Summary
Jon M. Chu’s Broadway-adapted In the Heights captures the pure joy of its stage counterpart, finding charm, magic, and pride in a little, forgotten corner of New York City.
This review of In the Heights (a film you can also stream on HBO Max) contains no spoilers.
If you have an opportunity to see Jon M. Chu’s In the Heights in a theater, you should jump at that chance. Soon after, you’ll understand why the Broadway-adapted musical has become intertwined with the reopening of movie theaters and the reopening of New York City after over a year of supposed hibernation. America’s brightest city never fell asleep, though Chu’s film represents a turning point, one rooted in the city’s uptown Latin history, as it kicks off the Tribeca Film Festival and debuts on HBO Max.
Chu’s film has technically been in production for over a decade, with this iteration starting about five years ago, filming two years ago, and waiting to be released to the world with all of its joy, heritage, and Hollywood magic bursting at the seams. In the Heights contains those traits in spades, filled with massive musical numbers with hundreds of extras dancing in the streets of Washington Heights, a neighborhood rarely visited by most Brooklyn hipsters and Manhattan yuppies. It’s a place that can be forgotten by most in the grandeur of the city, a place with high rises, famous subway stations, and destinations seen by those from the farthest corners of the world.

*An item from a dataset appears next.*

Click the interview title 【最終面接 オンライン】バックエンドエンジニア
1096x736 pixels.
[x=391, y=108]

Like Lin-Manuel Miranda’s Tony-winning musical that came before it, In the Heights remains rooted, like its city, in the dreams of its characters, the aspirations that will only become realized once others sacrifice their own. The film follows the story laid out by its stage counterpart, following Usnavi (Anthony Ramos), a young bodega owner living in Washington Heights, as he, his friends, and his family navigate a sweltering heat, a blackout, and a changing neighborhood over the course of a summer. Screenwriter Quiara Alegría Hudes shoehorns in a more political subplot regarding dreamers and the defending of DACA through protests, but the script adheres to the original story’s concern with the gentrification of a place that has held a familial history for generations.

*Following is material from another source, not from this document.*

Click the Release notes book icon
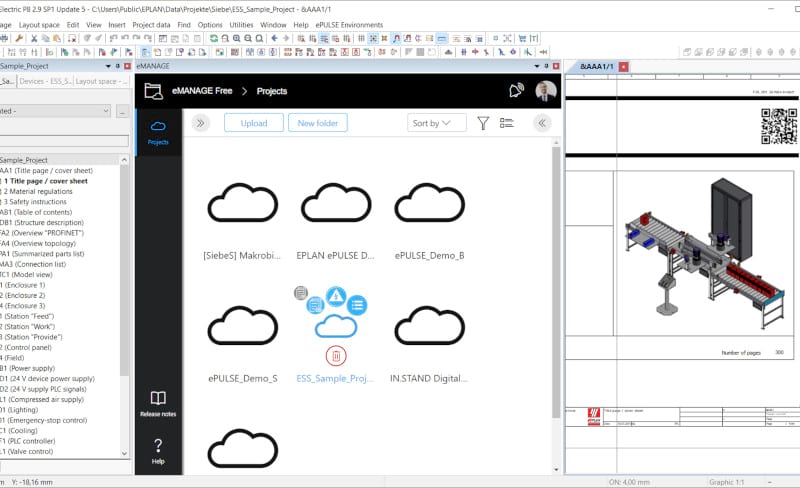 [x=158, y=403]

Usnavi’s not the only one with a dream of leaving the block for warmer beaches, as he hopes to go back to the Dominican Republic to revive his deceased father’s business. His best friend, Benny (Corey Hawkins), wants to be a successful businessman. His crush, Vanessa (Melissa Barrera), dreams of moving downtown to study fashion. And Nina (Leslie Grace), back from her first year at Stanford, just craves her block once again, breathing in the sounds of Washington Heights while she hides her struggles to form a community on the west coast. The rest of the block comes together through Abuela Claudia (the indomitable Olga Merediz coming straight from the original Broadway cast), the caretaker of the block, and Kevin Rosario (Jimmy Smits), Nina’s father, who owns the local taxi company. It’s a cast of characters, each with a role to play in Washington Heights, and Chu’s film gives them time to explore those roles, to sing with gusto, and to put unmatched energy into an already life-affirming story.
In the Heights hums along due to the vastness of its musical numbers, with “96,000” and “The Club” being standouts, due to their sheer amount of choreography, rising voices, and staging, plastering a smile onto your face, one that cannot be wiped off even by the film’s lacking dialogue scenes or inherent Hollywood cheesiness. These scenes remind us of the power of a good musical, the ability to cause happy tears, the way that an entire audience can join together in the joy of the story being told. This story has always been unabashedly full of life, love, and vigor, focused on the ambitions of a few who rarely are given the audience or the storybook endings of those with whiter skin, higher economic status, and more political power.
The film looks like a summer blockbuster, designed to bring audiences into a dark room with a bright screen, bouncing images of pools, heat, romance, and music across the four walls packed with cheering moviegoers. One of the best Hollywood musicals of the last decade, and certainly the best since Sing Street in 2016, In the Heights brings fans and first-timers together in celebration of a neighborhood of close-knit romantics, stargazers, and chosen families.
In the technical aspects, the film shines with musical numbers that dazzle due to costumes, choreography, singing prowess by the entire cast, and set design that reminds you of the beauty instilled into every corner of New York City, a home that many called “dead” only one year ago. Ramos, Hawkins, Grace, and Barrera all sound fantastic, soaking up the screen with comet-like youth and sincerity, with the former transforming into an even bigger star than he already was, due to be a household name in a number of weeks. Add in some veterans like Merediz and Smits, some comedic relief in Stephanie Beatriz, Dascha Polanco, Daphne Rubin-Vega as the hairdressers, and cameos by more original cast members in Miranda and Christopher Jackson, and you get a cast that brings absolute sensation to an already sensational story.
In the Heights signifies the triumph existing in every corner of this city, the dreams that go unfulfilled, and the people who help their neighbors until their dying breath. It’s a musical that should push people back into theaters and back into the streets to dance their way to the next destination, to walk with a hop and a skip. In its purest form, Chu’s film lights up a room, a theater, and a city, bringing shameless excitement back into the movies.